A Portuguese Grammar Book with Many Exercises

I am enjoying a practice book from Adams Media in Massachusetts.

While redoing nearly all my Pimsleur Portuguese audio lessons, I have also been working away at an Adams Media book called The Everything Brazilian Portuguese Practice Book by Fernanda Ferreira, a professor at Bridgewater State University. For sure this is an odd name for a book, but the choice has to do with its being part of a larger series that has the word “everything” in every volume title.

Portuguese Grammar, with Pencil and Espresso

Portuguese Grammar, with Pencil and Espresso

The Everything Brazilian Portuguese Practice Book is probably one of the more exercise-laden grammars I have come across, and in that way reminds me a bit of the Practice Makes Perfect series from McGraw-Hill. I have already put many hours into Professor Ferreira’s book, but there are so many exercises that I am still only on page 84 of its more than 300 pages.

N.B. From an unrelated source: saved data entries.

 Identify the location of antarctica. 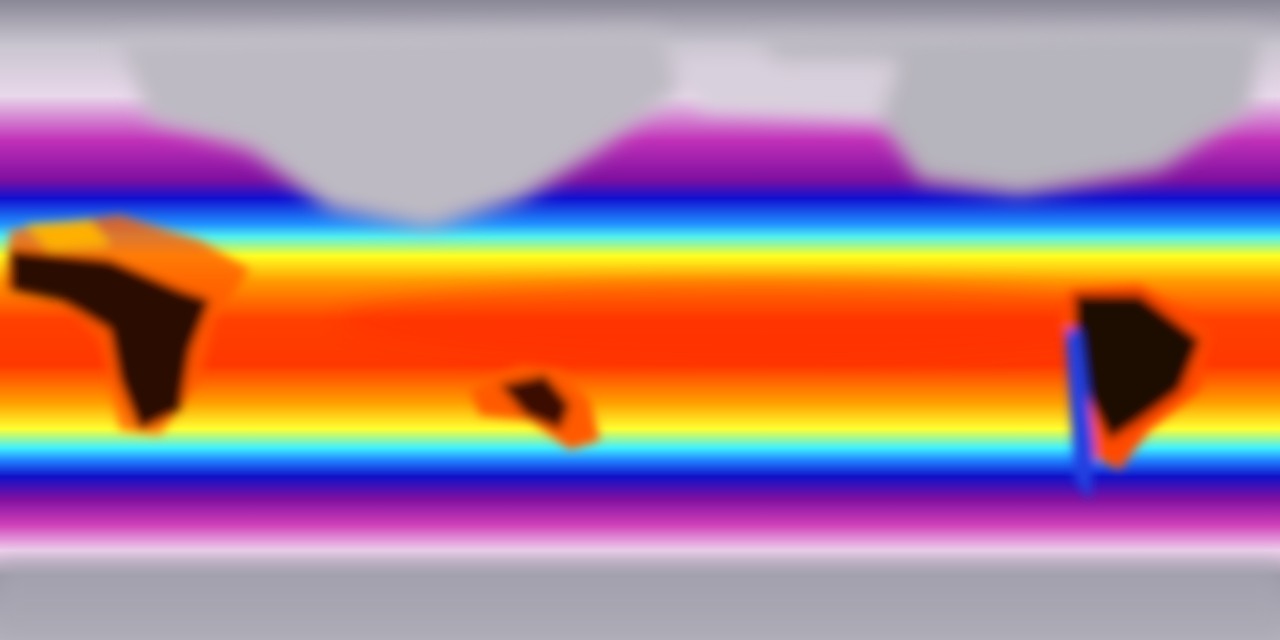
(640, 600).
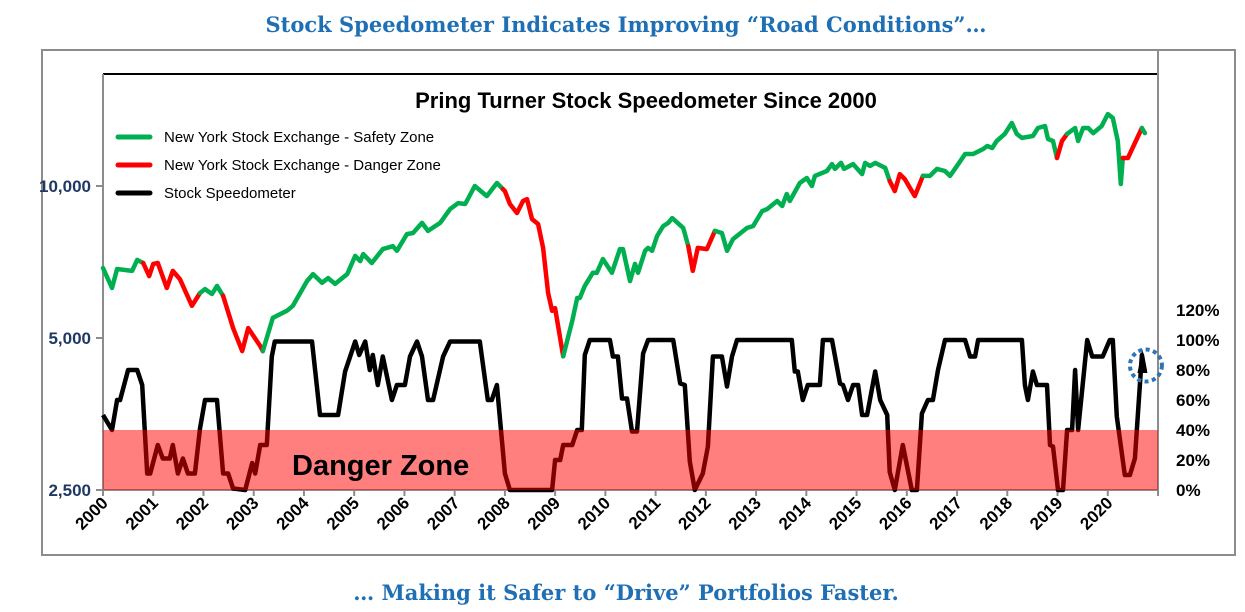 The image size is (1245, 612). What do you see at coordinates (544, 513) in the screenshot?
I see `x-tick-label: 2009` at bounding box center [544, 513].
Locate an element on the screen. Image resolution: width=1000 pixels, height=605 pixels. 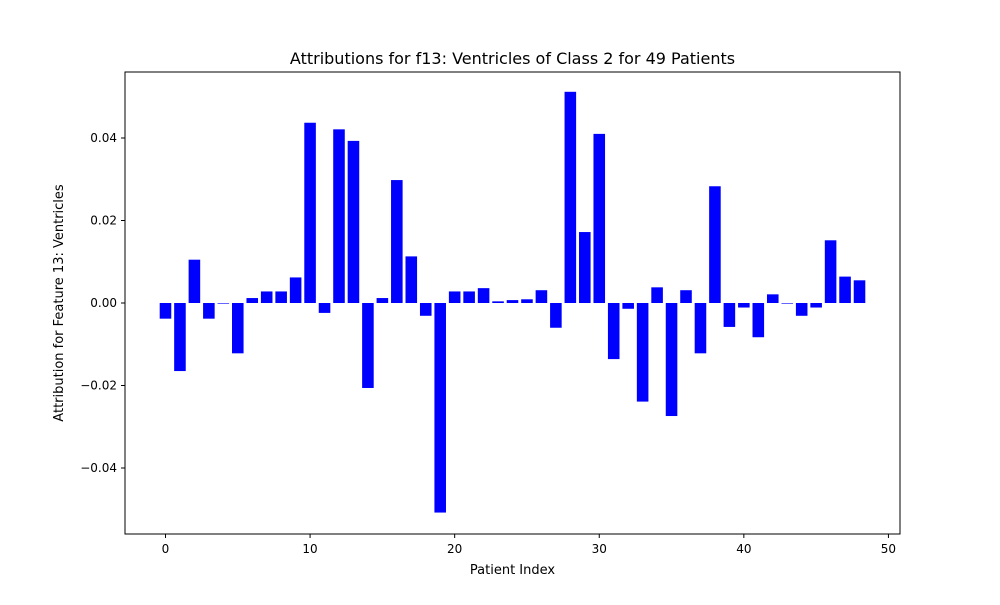
y-axis-label: Attribution for Feature 13: Ventricles is located at coordinates (60, 303).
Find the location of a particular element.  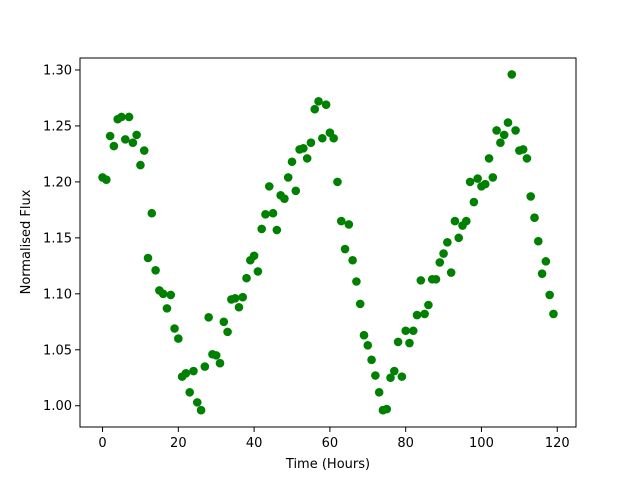

y-tick-label: 1.30 is located at coordinates (58, 70).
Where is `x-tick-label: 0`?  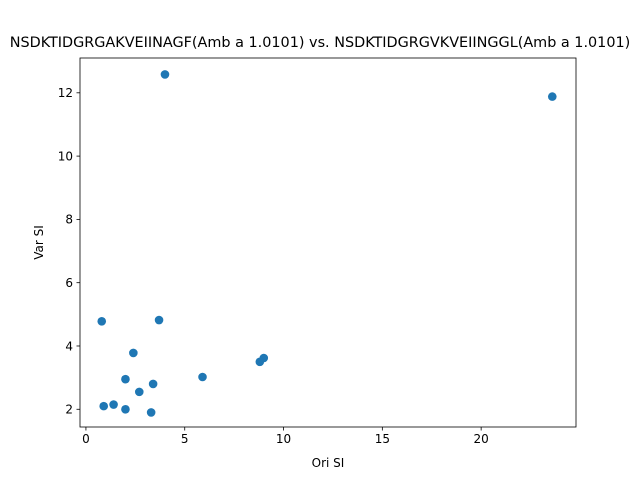
x-tick-label: 0 is located at coordinates (86, 439).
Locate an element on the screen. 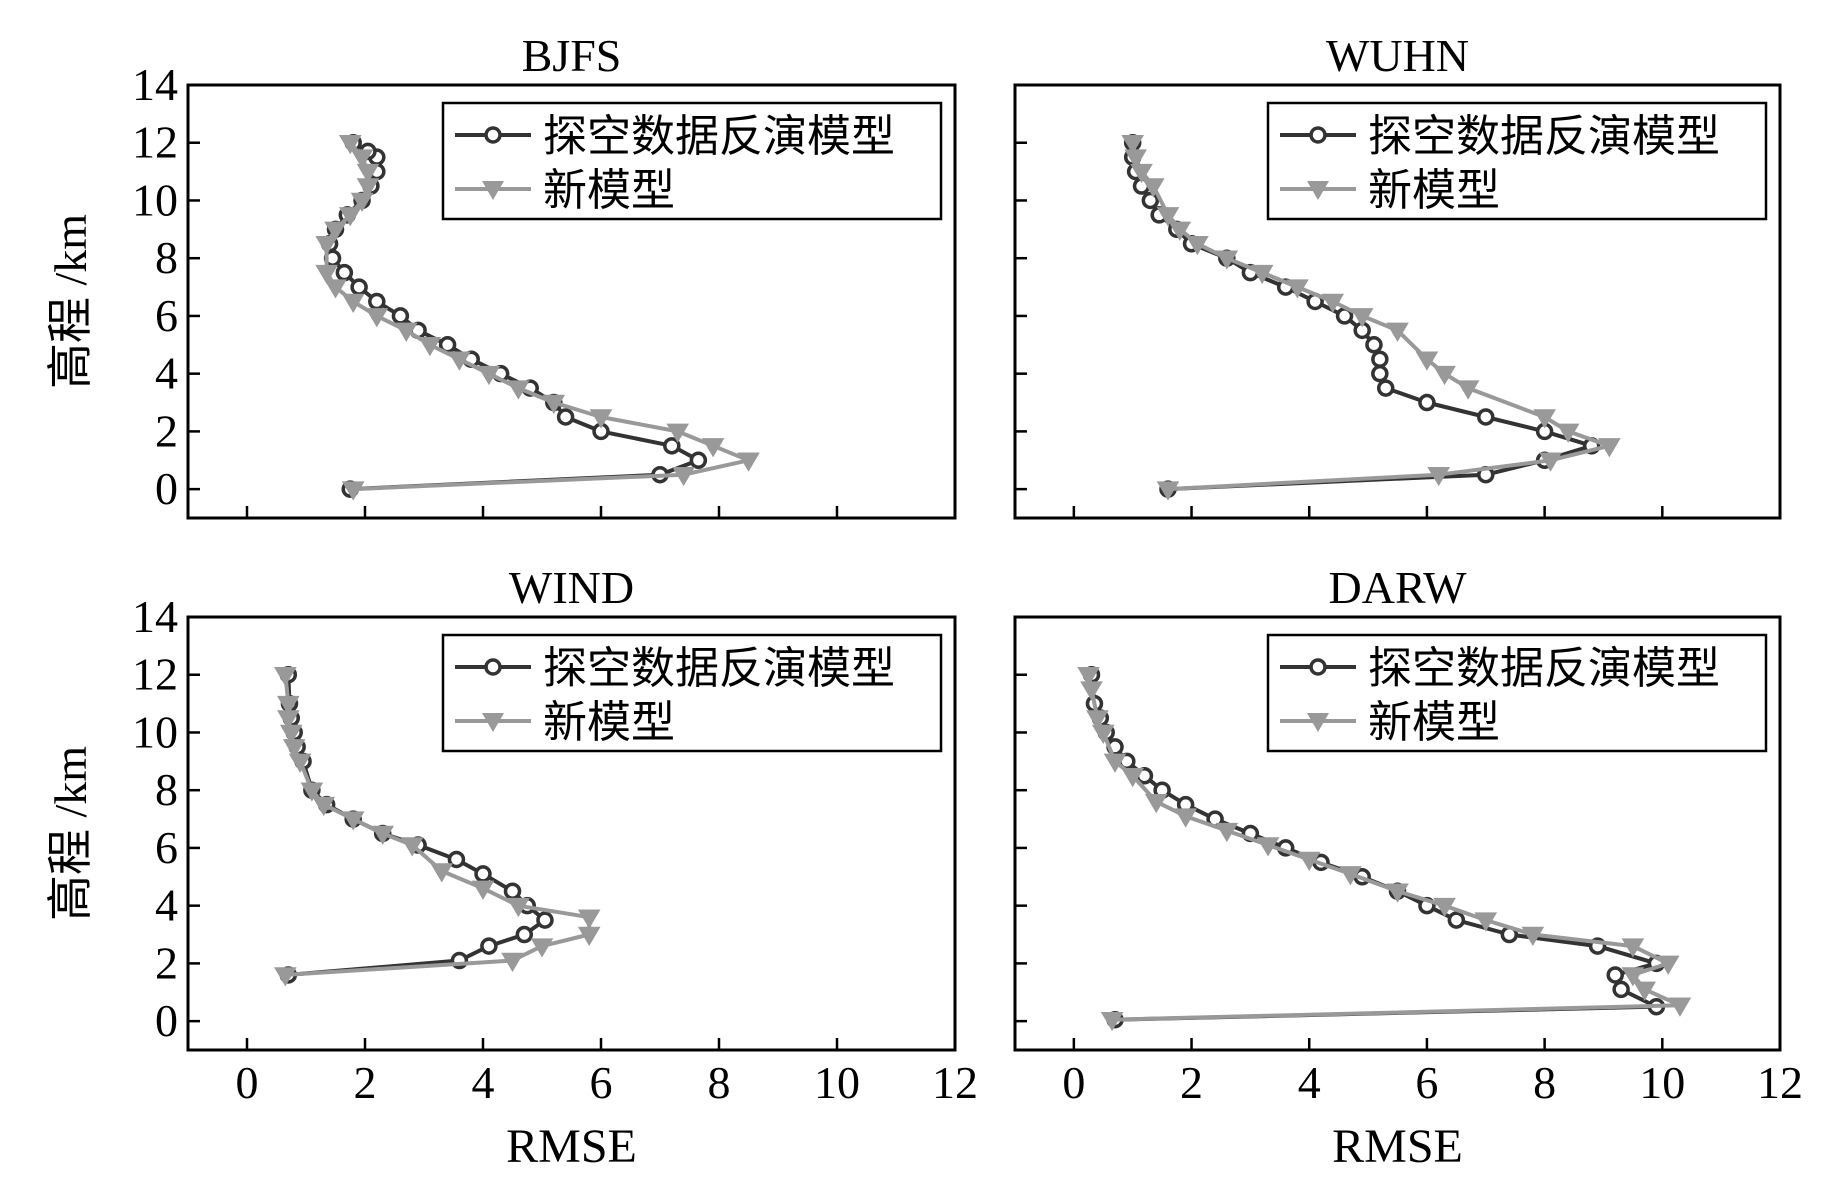  y-tick-label: 8 is located at coordinates (166, 258).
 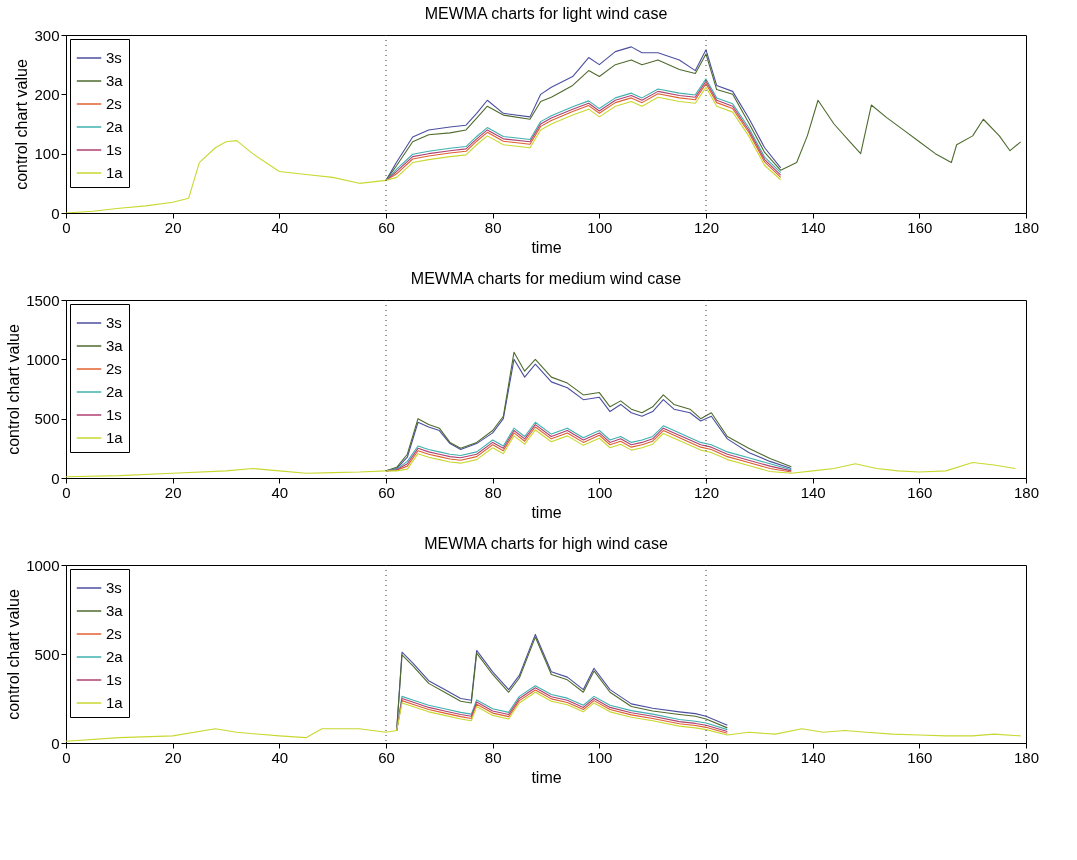 I want to click on y-tick-label: 300, so click(x=47, y=35).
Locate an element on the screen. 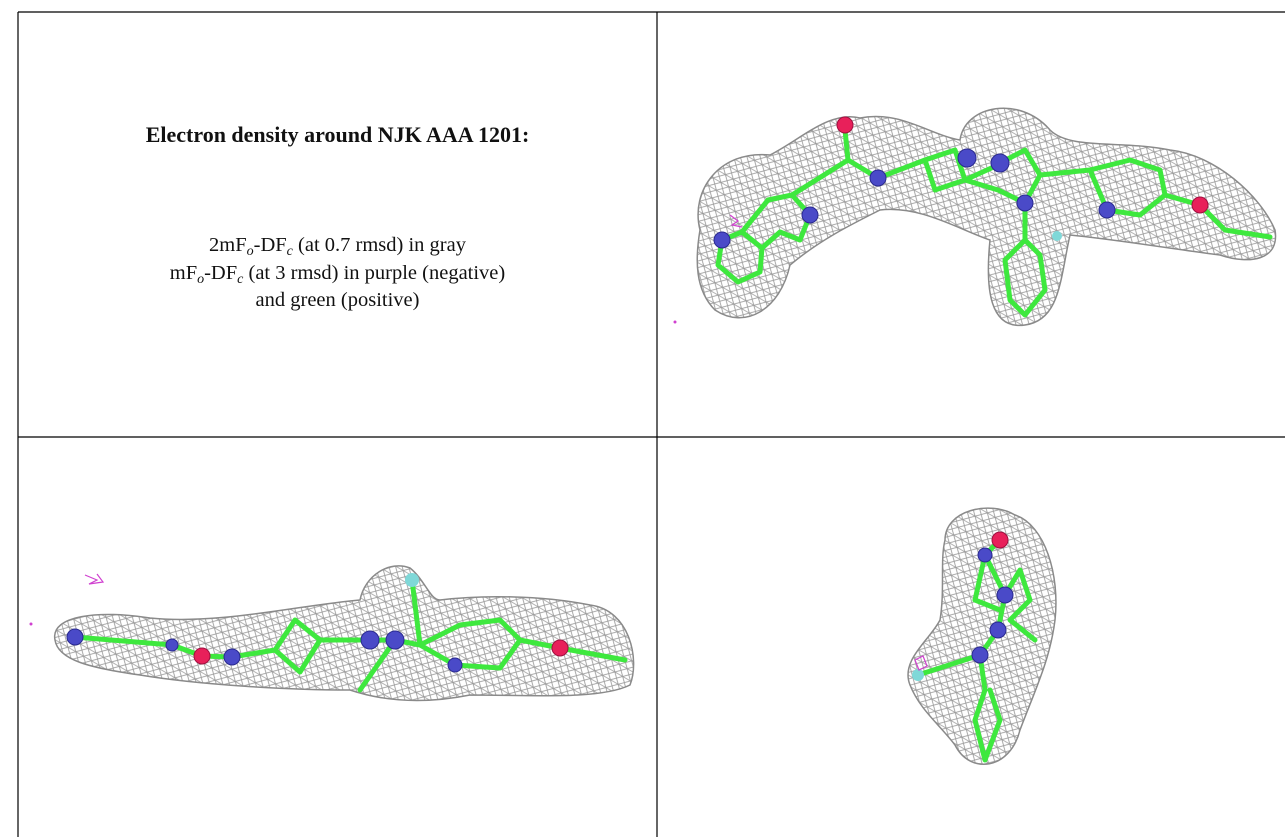  legend-line: 2mFo-DFc (at 0.7 rmsd) in gray is located at coordinates (338, 246).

This is in spite of the fact that I am skipping nearly all of the exercises that require me to listen to an accompanying CD. As I have explained on numerous occasions, I find coordinating between book and audio files to be too annoying to bother with, but maybe other, more flexible types would appreciate that option.

I had never heard of Adams Media before obtaining this book. Part of F+W Media, the company is located in Avon, Massachusetts, and one of their book categories is this Everything series. These are how-to books, sort of in the vein of the Dummies and Idiot’s books, I suppose, but without the namecalling. In this book line you can learn about pregnancy, pets, veganism, juicing, foraging (seriously!), and so on.

I went to their Everything shop and promptly got excited to see a title starting out The Everything German…but then I realized the full title was The Everything German Shepherd Book, billed as “the authoritative guide to your favorite breed.” Bummer. The language books are actually here.

Besides Portuguese, I see Latin, Russian, Spanish, American Sign Language, French, and German. In the past they had Italian, too, according to a web search, but I guess that one is out of print.

Having tried only one Everything book so far, I’m not in a position to recommend this entire Adams Media product line, but if you are learning Portuguese and love exercises, you might appreciate the Everything Brazilian Portuguese Practice Book for starters.

The book does have its flaws. I am noticing a number of editing mistakes (not unusual for foreign-language learning materials), and exercises are sometimes too easy relative to others or too short. Often I finish an exercise almost as soon as I start it, which makes for a lot of flipping back and forth between exercises and answer key. But I am still finding the book pretty enjoyable, and it is fast reviving my Portuguese memories from last year. 

Two cautionary notes: even though it looks like a very basic book, this one requires you to know some Portuguese before you start or you will almost certainly be confused. Also, if you like your books intellectual in appearance, this ain’t that. It looks childish, inside and out.

I don’t mind. If you do, there is always brown paper wrapping.

I will write up a complete review of this book once I have finished it!